■ Records to use:

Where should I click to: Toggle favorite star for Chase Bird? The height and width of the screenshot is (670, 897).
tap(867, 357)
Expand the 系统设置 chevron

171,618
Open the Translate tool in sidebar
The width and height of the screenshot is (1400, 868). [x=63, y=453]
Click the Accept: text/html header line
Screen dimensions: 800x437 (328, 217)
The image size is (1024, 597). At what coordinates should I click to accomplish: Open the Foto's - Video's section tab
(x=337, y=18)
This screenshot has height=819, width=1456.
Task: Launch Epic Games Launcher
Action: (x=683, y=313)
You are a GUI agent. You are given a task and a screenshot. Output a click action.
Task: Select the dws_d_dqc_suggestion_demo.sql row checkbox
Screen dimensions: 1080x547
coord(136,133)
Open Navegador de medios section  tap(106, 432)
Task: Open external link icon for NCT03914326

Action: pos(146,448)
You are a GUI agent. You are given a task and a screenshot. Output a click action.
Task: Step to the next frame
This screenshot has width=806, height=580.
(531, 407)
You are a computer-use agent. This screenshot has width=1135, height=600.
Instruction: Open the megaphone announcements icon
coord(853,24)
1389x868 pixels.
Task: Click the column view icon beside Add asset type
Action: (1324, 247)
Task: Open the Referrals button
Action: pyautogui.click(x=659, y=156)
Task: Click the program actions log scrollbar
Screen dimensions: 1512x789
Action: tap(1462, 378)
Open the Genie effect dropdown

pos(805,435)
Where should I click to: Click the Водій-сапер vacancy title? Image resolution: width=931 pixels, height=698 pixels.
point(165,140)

■ Instructions for the task: Copy all of the lines above, substituting "desktop agent" for "GUI agent" and leaving everything else as it is.

■ Reply:
Where should I click to: Toggle favorite star for Chase Bird? The height and width of the screenshot is (670, 897).
tap(867, 357)
Expand the 系统设置 chevron

171,618
Open the Translate tool in sidebar
The width and height of the screenshot is (1400, 868). [x=63, y=453]
Click the Accept: text/html header line
Screen dimensions: 800x437 (328, 217)
The image size is (1024, 597). At what coordinates should I click to accomplish: Open the Foto's - Video's section tab
(x=337, y=18)
This screenshot has height=819, width=1456.
Task: Launch Epic Games Launcher
Action: (x=683, y=313)
You are a desktop agent. You are given a task and a screenshot. Output a click action.
Task: Select the dws_d_dqc_suggestion_demo.sql row checkbox
Screen dimensions: 1080x547
coord(136,133)
Open Navegador de medios section  tap(106, 432)
Task: Open external link icon for NCT03914326

Action: pos(146,448)
You are a desktop agent. You are given a task and a screenshot. Output a click action.
Task: Step to the next frame
This screenshot has width=806, height=580.
(531, 407)
You are a computer-use agent. This screenshot has width=1135, height=600.
Instruction: Open the megaphone announcements icon
coord(853,24)
1389x868 pixels.
Task: Click the column view icon beside Add asset type
Action: (1324, 247)
Task: Open the Referrals button
Action: pyautogui.click(x=659, y=156)
Task: Click the program actions log scrollbar
Screen dimensions: 1512x789
Action: tap(1462, 378)
Open the Genie effect dropdown

pos(805,435)
Where should I click to: Click the Водій-сапер vacancy title? Image resolution: width=931 pixels, height=698 pixels.
point(165,140)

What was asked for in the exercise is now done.